To do: Search the entries below for "Click the Grant Access button". Give that line and all the lines after it again, exactly, through the last, without pictures.

═════ Data extracts

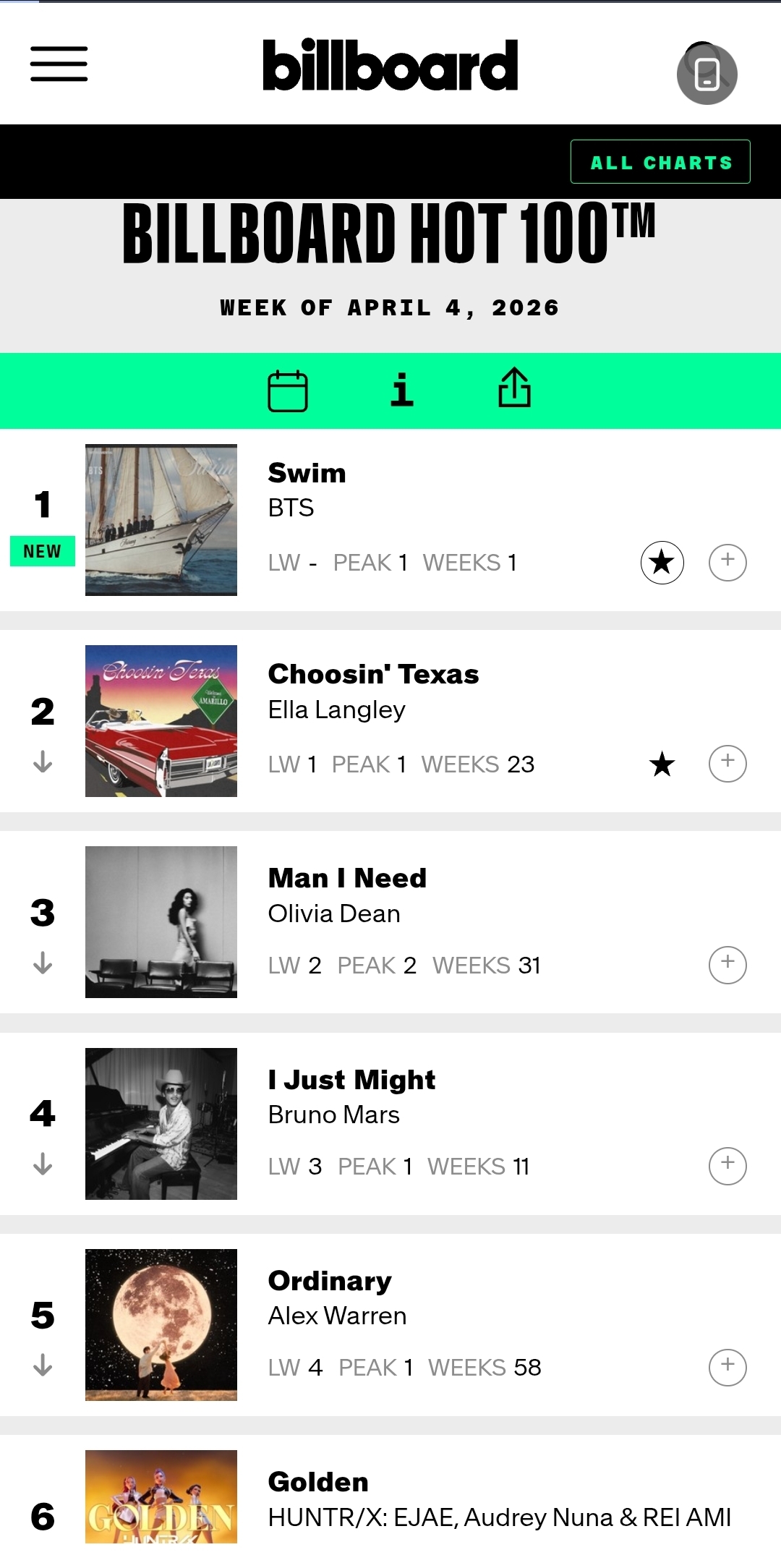Tap the share icon on green bar
This screenshot has width=781, height=1568.
tap(515, 388)
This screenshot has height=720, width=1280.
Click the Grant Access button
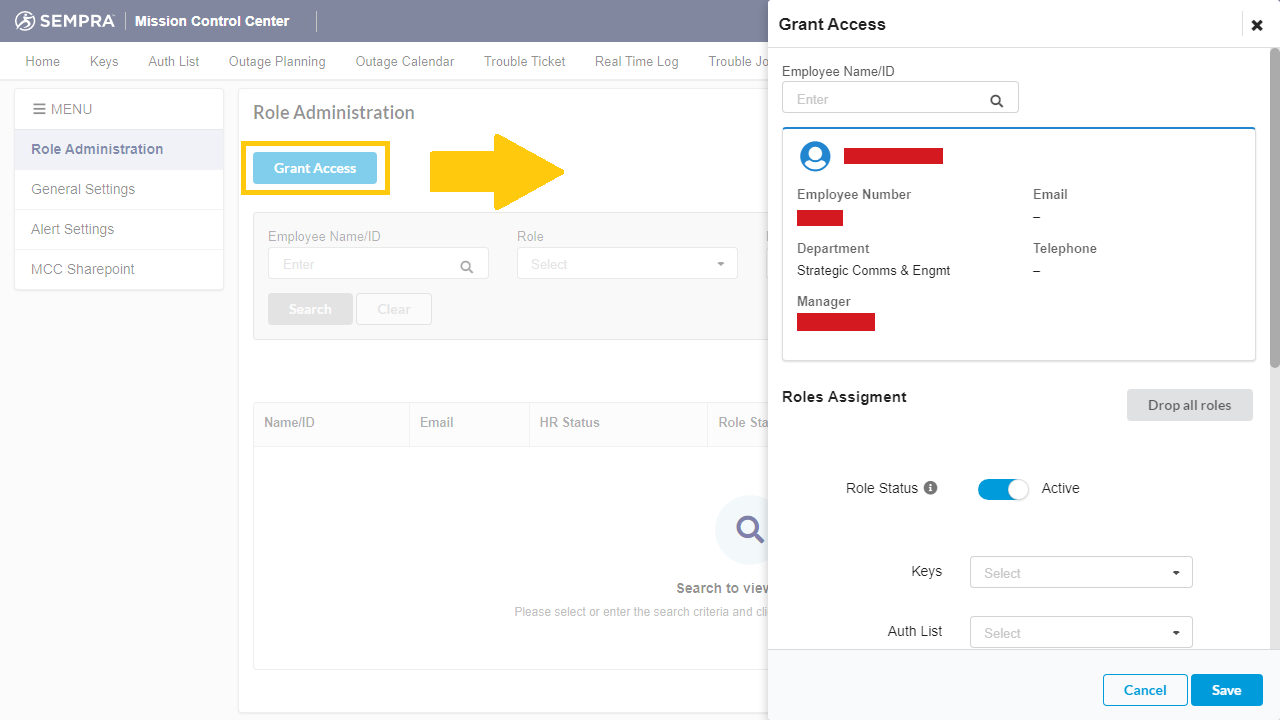314,168
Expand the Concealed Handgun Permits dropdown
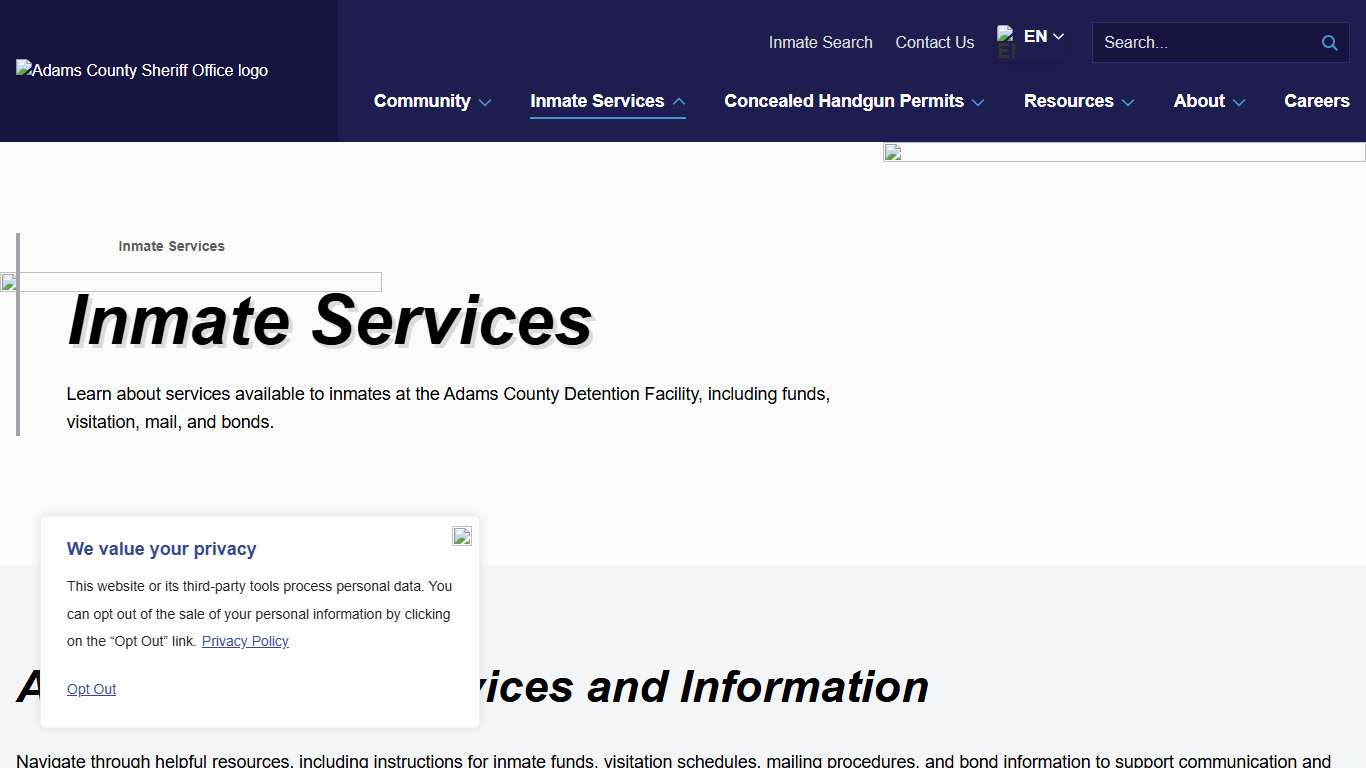The width and height of the screenshot is (1366, 768). click(x=853, y=101)
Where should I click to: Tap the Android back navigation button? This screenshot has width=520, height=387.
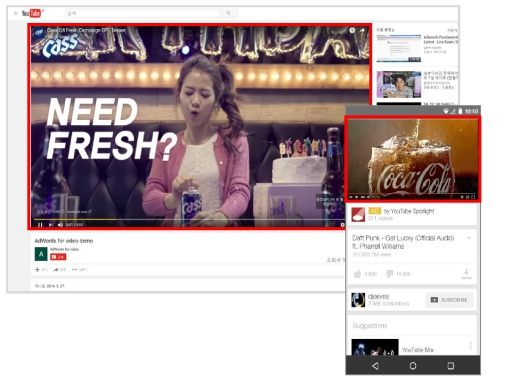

══════════

Response area:
Click the Grant Access button
314,168
Expand the Concealed Handgun Permits dropdown
The width and height of the screenshot is (1366, 768). click(x=853, y=101)
Where should I click to: Tap the Android back navigation button? This screenshot has width=520, height=387.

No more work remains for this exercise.